++++ Contenuto dei dati ++++

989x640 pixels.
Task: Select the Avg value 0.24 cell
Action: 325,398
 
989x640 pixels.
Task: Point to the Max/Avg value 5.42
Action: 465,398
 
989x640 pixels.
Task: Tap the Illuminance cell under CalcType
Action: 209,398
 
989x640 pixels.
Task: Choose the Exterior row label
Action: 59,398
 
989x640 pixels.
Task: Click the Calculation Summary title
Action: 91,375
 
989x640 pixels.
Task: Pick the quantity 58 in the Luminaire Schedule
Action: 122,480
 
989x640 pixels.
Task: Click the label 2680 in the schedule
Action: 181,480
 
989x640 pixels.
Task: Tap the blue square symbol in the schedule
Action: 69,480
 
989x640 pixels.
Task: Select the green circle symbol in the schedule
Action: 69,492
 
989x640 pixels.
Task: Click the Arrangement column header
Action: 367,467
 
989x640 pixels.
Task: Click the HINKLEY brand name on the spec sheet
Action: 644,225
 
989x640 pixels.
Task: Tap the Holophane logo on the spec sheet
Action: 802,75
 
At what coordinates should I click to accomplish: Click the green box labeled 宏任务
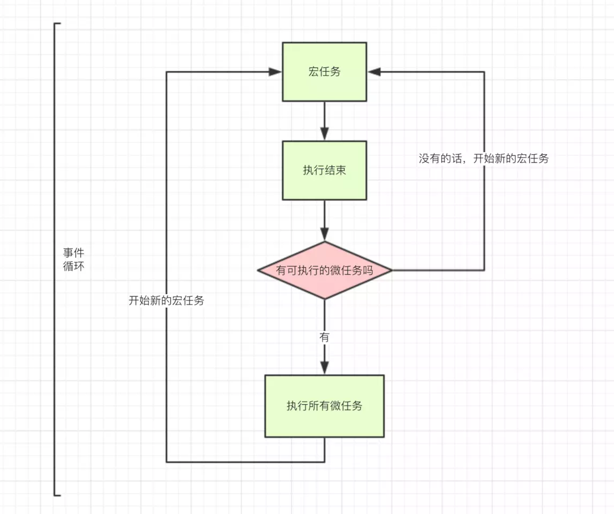(324, 72)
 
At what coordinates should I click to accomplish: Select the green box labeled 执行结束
(324, 170)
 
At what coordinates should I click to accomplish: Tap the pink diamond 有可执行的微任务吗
(324, 270)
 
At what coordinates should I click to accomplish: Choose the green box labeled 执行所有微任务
(324, 406)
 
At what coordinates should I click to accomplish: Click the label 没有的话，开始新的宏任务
(483, 158)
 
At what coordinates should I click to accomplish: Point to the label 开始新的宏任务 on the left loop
(166, 301)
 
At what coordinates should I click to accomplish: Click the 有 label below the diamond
(324, 337)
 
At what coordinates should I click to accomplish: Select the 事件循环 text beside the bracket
(73, 259)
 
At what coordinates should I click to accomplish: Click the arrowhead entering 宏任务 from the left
(275, 72)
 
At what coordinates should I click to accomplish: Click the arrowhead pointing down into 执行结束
(324, 134)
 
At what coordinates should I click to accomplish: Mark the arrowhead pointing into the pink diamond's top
(324, 234)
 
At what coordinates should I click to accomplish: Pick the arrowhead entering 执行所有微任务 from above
(324, 368)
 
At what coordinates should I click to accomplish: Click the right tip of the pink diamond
(391, 270)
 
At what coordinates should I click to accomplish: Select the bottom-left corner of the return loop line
(167, 462)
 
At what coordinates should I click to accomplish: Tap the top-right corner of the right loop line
(484, 72)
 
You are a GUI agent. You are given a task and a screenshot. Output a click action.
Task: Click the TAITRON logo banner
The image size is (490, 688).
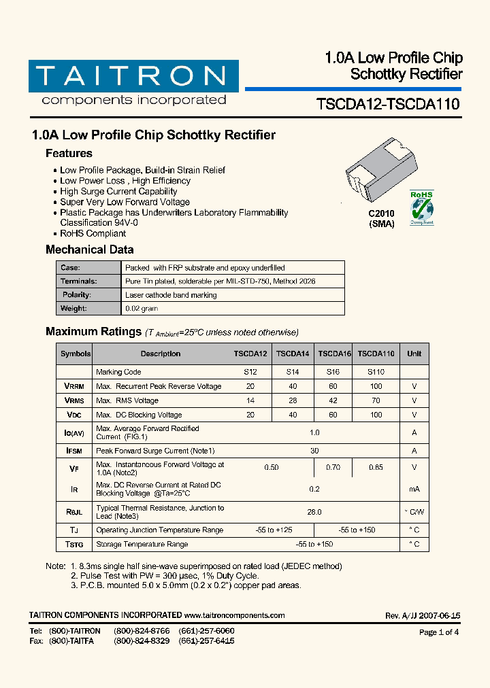coord(133,76)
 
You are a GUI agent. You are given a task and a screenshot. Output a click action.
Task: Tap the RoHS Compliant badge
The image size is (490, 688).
coord(421,208)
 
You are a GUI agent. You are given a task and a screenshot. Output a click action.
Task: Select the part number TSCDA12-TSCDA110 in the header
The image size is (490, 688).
coord(388,105)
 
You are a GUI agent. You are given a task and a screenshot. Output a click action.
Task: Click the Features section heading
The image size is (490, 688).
coord(69,154)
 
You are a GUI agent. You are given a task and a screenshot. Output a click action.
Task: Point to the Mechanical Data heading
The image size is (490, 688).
coord(89,250)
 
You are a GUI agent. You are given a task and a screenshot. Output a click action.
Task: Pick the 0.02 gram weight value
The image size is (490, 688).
coord(142,309)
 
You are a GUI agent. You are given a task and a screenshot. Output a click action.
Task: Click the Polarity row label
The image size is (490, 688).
coord(77,295)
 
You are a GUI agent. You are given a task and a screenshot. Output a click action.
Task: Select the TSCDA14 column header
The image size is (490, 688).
coord(293,354)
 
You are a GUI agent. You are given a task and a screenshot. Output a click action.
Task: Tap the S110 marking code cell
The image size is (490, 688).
coord(376,372)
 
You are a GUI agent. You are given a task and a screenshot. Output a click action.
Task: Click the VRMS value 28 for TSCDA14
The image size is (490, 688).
coord(293,400)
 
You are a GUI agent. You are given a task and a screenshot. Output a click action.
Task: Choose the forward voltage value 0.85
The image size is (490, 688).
coord(376,468)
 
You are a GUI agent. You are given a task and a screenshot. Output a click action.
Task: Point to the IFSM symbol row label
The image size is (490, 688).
coord(75,451)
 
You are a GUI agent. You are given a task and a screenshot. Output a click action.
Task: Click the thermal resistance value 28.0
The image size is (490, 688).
coord(314,512)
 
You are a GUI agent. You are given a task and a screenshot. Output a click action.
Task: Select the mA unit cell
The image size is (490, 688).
coord(414,489)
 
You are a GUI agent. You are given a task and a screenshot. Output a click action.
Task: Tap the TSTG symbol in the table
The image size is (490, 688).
coord(75,544)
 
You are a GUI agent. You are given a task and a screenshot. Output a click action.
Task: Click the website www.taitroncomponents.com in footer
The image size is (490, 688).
coord(234,615)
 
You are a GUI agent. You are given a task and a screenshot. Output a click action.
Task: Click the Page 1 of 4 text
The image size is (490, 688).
coord(439,632)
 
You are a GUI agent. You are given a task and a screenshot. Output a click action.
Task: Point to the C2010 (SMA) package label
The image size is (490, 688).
coord(381,218)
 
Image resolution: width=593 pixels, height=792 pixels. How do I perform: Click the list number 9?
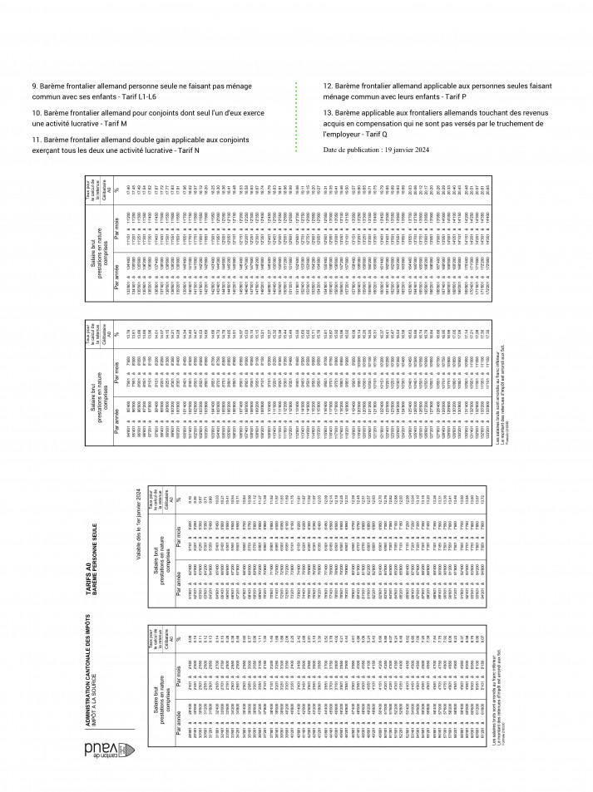point(33,86)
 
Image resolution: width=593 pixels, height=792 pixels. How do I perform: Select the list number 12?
point(327,86)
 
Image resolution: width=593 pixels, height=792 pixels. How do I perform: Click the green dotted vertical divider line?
point(296,116)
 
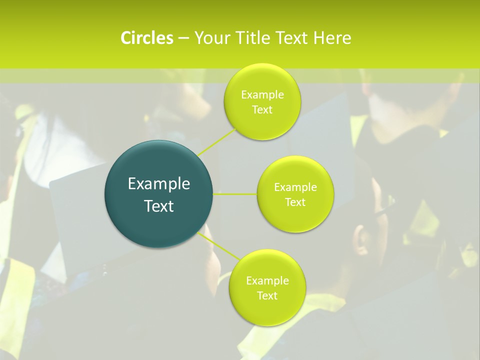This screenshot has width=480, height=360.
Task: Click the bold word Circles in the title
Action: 146,38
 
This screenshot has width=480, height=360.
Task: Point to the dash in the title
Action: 184,38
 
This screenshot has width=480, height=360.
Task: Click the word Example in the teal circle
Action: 159,184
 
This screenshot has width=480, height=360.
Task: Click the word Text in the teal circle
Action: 159,206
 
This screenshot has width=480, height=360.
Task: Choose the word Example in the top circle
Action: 262,95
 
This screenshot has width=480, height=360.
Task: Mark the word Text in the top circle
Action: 262,110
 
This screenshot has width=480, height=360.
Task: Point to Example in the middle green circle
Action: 296,188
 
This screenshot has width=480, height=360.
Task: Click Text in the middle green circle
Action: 296,202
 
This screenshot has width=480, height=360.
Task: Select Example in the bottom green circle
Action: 268,281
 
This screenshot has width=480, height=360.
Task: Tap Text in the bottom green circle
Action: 268,296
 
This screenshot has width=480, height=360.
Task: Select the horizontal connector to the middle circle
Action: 235,194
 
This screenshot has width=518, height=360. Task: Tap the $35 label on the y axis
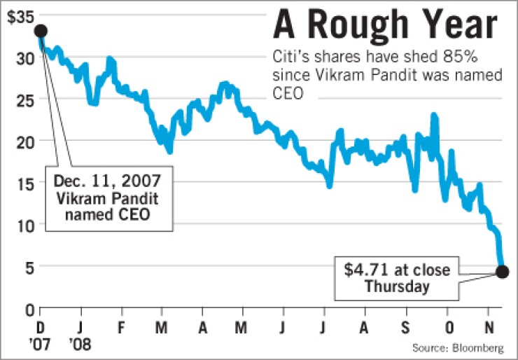pos(18,15)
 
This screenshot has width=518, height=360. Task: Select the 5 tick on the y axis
pos(29,267)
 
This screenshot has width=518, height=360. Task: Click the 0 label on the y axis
pos(29,309)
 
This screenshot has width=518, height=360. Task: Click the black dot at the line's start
pos(40,31)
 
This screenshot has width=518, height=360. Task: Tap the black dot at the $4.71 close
pos(502,272)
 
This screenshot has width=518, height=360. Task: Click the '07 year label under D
pos(41,345)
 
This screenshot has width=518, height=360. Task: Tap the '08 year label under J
pos(82,345)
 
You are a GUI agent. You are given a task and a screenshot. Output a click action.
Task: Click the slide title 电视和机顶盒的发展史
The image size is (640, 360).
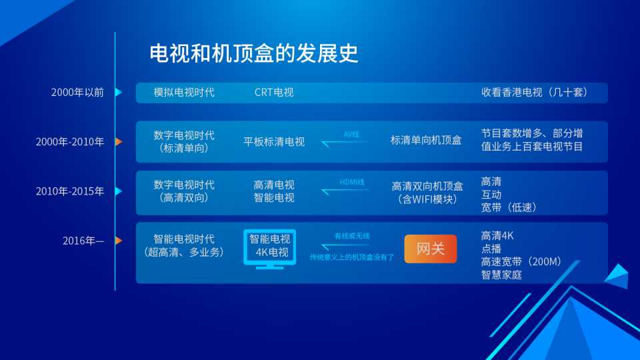[x=253, y=53]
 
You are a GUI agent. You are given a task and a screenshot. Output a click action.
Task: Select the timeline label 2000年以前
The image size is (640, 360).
[x=77, y=92]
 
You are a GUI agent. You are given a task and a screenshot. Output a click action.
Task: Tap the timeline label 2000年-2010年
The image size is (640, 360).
[x=70, y=141]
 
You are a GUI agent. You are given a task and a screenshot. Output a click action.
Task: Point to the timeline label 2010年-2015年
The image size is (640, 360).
[x=70, y=191]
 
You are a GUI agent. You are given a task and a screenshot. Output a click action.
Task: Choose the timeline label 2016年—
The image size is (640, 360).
[x=83, y=241]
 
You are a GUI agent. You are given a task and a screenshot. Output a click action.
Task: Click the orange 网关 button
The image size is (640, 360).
[x=430, y=249]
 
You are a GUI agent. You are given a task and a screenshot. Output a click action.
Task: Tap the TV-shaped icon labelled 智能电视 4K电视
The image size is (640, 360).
[x=269, y=249]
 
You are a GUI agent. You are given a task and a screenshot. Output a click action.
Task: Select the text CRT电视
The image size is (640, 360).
[x=274, y=92]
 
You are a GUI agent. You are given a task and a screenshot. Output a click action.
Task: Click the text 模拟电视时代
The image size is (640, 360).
[x=184, y=92]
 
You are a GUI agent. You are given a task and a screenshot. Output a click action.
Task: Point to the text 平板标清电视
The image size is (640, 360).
[x=274, y=141]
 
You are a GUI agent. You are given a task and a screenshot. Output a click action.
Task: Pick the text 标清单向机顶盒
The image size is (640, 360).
[x=426, y=140]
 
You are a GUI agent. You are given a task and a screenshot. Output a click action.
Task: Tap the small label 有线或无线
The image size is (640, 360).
[x=352, y=236]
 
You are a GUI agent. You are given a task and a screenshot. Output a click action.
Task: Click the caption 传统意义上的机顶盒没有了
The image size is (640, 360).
[x=352, y=257]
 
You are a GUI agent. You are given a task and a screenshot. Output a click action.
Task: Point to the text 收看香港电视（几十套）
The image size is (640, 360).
[x=534, y=92]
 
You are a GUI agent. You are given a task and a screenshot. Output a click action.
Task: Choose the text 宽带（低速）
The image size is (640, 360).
[x=509, y=207]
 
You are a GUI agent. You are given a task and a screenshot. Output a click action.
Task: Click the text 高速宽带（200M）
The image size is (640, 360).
[x=521, y=261]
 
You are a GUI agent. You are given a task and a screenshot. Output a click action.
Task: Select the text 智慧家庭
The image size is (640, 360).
[x=501, y=275]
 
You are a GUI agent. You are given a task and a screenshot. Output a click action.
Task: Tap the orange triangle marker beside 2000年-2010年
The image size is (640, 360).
[x=119, y=141]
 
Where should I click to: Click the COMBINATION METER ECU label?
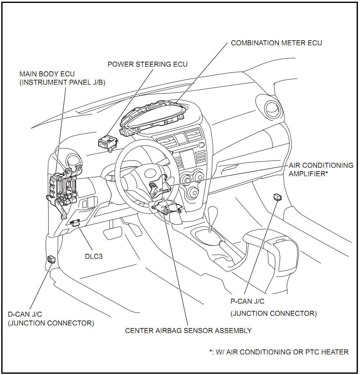[277, 43]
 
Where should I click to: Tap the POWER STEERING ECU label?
[147, 64]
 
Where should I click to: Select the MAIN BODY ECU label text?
[47, 74]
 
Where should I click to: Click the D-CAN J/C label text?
[25, 314]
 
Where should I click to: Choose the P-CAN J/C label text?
[248, 301]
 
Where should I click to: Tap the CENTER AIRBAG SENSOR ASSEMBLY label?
[188, 331]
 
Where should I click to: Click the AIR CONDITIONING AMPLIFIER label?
[321, 169]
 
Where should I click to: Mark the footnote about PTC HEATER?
[279, 352]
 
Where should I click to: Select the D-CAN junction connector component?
[52, 259]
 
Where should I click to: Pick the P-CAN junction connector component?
[277, 196]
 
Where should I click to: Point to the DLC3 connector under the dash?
[76, 223]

++++

Elenca tutte le righe riportate sopra che contengono la parola "resolution", distinguendo tra maiuscole e minuscole.

Risultato >>
Image resolution: width=593 pixels, height=792 pixels. How do I perform: Click the list number 9?
Image resolution: width=593 pixels, height=792 pixels. How do I perform: Select the list number 12?
Image resolution: width=593 pixels, height=792 pixels. How do I perform: Click the green dotted vertical divider line?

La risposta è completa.